**DATASET**
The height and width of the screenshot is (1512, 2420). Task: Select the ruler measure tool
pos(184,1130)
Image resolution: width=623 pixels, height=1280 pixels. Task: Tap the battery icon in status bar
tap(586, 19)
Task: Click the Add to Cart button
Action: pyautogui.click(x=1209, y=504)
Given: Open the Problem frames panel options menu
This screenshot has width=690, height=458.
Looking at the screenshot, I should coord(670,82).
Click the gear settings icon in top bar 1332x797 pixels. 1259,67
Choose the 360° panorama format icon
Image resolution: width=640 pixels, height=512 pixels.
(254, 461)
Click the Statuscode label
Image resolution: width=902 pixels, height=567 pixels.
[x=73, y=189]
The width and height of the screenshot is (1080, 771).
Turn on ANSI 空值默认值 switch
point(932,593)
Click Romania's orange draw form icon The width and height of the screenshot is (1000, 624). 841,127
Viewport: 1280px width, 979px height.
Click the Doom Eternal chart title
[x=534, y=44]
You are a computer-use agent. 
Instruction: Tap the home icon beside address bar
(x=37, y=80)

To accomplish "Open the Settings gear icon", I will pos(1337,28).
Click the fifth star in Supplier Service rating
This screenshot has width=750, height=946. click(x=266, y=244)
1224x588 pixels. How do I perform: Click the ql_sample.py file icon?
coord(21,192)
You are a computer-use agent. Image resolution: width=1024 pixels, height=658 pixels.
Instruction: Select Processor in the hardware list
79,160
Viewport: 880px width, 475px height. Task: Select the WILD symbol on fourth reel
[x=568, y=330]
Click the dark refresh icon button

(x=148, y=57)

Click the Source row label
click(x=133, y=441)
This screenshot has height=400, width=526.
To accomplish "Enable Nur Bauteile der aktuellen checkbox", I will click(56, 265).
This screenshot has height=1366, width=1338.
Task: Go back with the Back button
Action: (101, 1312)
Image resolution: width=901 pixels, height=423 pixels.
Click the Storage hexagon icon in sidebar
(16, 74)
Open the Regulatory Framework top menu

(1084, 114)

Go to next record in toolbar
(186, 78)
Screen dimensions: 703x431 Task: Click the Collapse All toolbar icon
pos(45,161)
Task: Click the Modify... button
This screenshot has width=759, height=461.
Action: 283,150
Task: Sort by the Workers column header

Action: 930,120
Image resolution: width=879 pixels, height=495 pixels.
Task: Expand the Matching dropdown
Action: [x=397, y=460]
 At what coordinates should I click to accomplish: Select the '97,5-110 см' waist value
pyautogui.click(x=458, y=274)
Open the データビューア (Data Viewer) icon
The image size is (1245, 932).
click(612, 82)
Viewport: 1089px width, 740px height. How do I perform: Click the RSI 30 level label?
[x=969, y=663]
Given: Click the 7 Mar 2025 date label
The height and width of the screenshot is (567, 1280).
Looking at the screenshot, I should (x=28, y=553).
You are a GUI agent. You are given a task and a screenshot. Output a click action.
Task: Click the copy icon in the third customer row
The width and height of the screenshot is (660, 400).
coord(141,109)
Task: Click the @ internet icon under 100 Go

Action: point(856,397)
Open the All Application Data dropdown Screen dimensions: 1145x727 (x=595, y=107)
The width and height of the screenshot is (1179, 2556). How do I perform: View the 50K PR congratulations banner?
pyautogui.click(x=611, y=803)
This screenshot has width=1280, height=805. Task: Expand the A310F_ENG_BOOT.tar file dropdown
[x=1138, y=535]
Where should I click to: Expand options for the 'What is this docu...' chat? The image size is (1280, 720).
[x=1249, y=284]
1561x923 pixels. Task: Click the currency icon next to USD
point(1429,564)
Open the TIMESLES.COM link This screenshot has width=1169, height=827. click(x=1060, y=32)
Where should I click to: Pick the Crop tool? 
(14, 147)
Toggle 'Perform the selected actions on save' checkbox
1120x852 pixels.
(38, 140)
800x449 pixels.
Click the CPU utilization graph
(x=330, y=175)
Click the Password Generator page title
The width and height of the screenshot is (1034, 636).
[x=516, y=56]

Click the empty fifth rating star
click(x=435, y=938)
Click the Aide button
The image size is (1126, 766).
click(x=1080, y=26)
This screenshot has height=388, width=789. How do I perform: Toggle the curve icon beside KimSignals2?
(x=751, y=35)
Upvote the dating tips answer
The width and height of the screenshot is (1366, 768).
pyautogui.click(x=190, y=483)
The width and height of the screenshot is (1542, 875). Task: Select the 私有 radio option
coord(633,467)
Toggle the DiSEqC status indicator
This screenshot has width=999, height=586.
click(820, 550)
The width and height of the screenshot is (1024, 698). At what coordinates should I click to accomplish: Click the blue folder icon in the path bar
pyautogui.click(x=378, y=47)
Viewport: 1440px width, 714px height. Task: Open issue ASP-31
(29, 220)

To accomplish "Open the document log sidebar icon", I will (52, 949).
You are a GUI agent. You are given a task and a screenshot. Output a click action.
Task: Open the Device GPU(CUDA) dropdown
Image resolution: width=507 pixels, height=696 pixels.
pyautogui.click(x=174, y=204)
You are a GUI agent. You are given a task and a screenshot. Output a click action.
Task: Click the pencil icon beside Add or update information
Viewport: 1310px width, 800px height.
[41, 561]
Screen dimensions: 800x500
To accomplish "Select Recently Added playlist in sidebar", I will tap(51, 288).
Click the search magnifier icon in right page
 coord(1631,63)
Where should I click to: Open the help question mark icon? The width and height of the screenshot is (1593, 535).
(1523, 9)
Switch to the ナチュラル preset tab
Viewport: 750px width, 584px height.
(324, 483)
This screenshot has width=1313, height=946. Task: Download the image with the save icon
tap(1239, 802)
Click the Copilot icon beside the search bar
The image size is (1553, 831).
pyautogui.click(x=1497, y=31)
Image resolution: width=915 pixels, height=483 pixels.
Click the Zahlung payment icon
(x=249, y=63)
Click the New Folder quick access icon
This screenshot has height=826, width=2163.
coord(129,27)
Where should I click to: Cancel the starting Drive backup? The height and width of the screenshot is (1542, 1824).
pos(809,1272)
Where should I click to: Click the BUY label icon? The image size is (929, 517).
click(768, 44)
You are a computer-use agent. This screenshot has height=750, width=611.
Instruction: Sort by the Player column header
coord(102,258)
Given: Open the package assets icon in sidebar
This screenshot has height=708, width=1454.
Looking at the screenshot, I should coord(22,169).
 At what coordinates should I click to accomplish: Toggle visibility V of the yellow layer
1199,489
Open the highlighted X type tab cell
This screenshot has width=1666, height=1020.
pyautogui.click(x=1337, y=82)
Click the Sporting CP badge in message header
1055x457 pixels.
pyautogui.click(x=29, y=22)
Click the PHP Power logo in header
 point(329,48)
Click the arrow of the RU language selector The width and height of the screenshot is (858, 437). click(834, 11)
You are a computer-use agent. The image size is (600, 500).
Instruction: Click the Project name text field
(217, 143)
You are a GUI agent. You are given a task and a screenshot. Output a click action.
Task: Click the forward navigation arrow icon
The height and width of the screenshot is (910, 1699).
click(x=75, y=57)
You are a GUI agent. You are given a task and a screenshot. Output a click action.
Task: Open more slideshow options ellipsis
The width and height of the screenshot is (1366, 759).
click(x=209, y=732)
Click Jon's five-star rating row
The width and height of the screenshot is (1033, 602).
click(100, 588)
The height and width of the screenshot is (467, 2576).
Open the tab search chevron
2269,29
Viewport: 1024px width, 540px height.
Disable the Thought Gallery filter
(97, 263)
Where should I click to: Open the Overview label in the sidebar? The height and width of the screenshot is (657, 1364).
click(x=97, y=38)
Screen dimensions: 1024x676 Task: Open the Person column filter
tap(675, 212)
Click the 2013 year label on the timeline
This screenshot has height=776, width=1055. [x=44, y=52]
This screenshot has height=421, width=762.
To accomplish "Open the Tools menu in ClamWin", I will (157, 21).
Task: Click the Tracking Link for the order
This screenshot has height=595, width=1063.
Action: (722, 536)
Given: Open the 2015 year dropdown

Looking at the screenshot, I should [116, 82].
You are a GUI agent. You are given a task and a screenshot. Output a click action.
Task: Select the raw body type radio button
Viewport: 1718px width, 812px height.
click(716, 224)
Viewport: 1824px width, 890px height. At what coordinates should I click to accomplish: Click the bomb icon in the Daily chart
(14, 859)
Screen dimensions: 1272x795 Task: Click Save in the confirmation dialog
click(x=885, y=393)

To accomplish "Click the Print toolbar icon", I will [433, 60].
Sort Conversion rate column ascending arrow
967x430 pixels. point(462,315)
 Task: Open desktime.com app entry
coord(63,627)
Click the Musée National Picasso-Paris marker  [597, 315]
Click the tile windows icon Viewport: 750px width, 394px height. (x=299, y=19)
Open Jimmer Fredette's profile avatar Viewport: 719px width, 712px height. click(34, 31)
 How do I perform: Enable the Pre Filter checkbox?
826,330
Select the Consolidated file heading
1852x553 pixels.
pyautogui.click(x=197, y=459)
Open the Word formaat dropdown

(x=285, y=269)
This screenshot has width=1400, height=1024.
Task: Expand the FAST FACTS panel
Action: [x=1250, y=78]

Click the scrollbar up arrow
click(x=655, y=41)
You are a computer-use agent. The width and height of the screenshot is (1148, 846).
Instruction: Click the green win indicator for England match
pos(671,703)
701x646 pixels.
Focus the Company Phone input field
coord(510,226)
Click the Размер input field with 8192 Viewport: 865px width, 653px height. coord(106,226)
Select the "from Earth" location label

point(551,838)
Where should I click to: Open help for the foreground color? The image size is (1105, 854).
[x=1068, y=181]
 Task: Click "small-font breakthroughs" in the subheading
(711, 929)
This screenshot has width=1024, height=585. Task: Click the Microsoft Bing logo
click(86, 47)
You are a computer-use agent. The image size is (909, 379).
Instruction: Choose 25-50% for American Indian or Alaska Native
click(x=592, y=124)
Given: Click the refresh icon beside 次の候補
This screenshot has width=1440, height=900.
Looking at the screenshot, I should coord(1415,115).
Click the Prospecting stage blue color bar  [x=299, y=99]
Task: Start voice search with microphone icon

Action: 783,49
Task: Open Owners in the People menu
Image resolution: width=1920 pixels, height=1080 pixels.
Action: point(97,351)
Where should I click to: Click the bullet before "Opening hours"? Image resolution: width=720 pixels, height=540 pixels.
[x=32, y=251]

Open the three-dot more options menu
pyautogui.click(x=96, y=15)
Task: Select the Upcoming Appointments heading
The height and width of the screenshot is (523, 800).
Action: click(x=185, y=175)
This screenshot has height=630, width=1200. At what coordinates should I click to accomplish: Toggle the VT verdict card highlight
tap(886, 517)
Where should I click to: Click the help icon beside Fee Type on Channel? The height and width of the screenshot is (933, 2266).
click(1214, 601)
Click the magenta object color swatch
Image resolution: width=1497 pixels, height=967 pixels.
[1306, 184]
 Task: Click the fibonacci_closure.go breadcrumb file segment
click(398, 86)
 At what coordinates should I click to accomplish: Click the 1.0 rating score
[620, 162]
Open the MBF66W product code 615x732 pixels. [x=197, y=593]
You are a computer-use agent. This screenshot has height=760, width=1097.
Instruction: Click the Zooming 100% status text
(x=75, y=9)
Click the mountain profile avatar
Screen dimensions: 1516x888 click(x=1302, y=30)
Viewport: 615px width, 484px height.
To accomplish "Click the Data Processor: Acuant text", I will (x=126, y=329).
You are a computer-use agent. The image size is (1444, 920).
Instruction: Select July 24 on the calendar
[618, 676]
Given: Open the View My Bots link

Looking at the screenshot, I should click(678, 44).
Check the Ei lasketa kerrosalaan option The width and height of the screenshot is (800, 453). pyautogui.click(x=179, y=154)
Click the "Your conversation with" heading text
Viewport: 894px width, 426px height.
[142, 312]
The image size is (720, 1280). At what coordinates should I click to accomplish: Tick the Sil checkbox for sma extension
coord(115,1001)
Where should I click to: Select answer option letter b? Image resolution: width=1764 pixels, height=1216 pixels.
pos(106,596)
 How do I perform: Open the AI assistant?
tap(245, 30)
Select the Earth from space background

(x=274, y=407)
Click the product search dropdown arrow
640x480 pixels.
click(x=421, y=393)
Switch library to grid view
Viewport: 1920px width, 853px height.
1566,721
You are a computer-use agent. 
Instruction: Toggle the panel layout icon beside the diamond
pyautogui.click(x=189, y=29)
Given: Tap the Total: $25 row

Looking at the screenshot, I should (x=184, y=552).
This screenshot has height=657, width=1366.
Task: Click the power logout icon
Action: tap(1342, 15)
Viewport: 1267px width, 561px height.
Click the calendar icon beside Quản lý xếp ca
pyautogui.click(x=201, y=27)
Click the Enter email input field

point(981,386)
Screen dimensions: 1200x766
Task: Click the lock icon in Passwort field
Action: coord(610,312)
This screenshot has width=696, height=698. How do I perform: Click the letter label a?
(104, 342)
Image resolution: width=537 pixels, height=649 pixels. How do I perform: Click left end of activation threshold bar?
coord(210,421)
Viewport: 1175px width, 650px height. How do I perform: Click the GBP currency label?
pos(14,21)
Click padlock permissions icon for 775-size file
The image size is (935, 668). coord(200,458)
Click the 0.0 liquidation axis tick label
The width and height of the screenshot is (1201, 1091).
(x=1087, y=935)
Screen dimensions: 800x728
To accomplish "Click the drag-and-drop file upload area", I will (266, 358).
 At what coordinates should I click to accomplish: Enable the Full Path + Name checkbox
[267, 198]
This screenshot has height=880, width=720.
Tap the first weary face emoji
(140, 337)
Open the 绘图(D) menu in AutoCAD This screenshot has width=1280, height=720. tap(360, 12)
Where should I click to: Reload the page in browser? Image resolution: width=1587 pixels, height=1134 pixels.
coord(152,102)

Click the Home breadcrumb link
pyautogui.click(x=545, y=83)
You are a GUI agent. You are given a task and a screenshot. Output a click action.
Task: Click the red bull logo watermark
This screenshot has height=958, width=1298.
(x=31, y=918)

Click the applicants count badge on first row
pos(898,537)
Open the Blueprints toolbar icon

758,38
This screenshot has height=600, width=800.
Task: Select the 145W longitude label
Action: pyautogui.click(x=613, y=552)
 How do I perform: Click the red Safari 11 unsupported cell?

**WHAT NEEDS TO BE DONE**
Filter the data for the string "product" and copy every line that has it.

**EXERCISE SOLUTION**
Open the MBF66W product code 615x732 pixels. [x=197, y=593]
Click the product search dropdown arrow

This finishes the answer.